Elena Gallo is working to shed light on the nature of low-luminosity, supermassive black holes in the nearby universe. Using a comprehensive sample of some 200 galaxies from the AMUSE surveys, she plans to fill in much-needed information on their role in galaxy evolution. By looking at black holes with a range of masses, luminosities, and colors in a variety of settings (dense clusters vs. field galaxies), she is hoping to address a number of fundamental questions: What is the luminosity distribution of black holes in nearby galaxies? How do they evolve from high- to low-luminosity? What proportion and types of galaxies have them? How are they affected by galaxy mergers? How do they affect their surroundings? This work complements her ongoing research on jets from nearby stellar-mass black holes.

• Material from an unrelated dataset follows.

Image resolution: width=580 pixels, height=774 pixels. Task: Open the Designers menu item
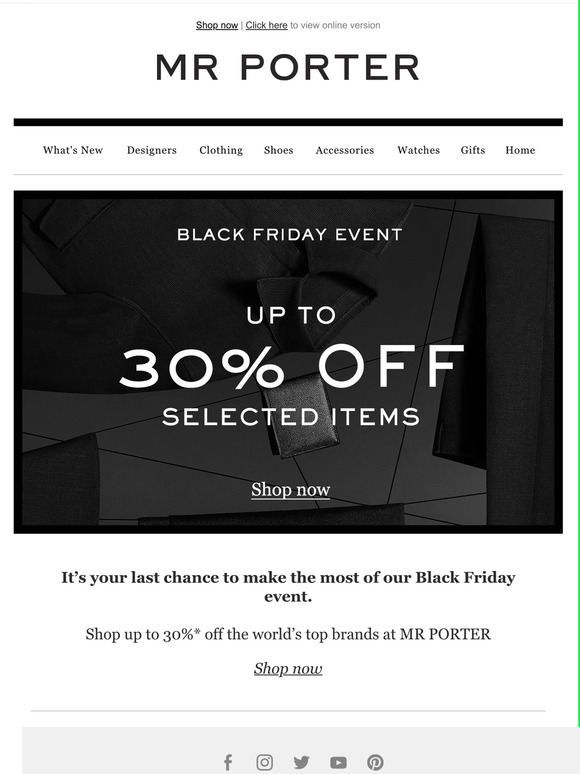152,150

Gallo published in Nature on the relationship between the energy entering stellar-mass black holes from accretion of gas and the energy flowing out through collimated jets. She demonstrated that energy outflows were comparable to energy inflows, but that much of the outflow was in the form of kinetic energy vs. radiation. This work provided quantitative insight into the nature of black holes’ contribution to local energy budgets.
BS, University of Milan/Italy; PhD, University of Amsterdam/Netherlands; Chandra Fellow, UC/Santa Barbara; Hubble Fellow, MIT Kavli Institute for Astrophysics and Space Research.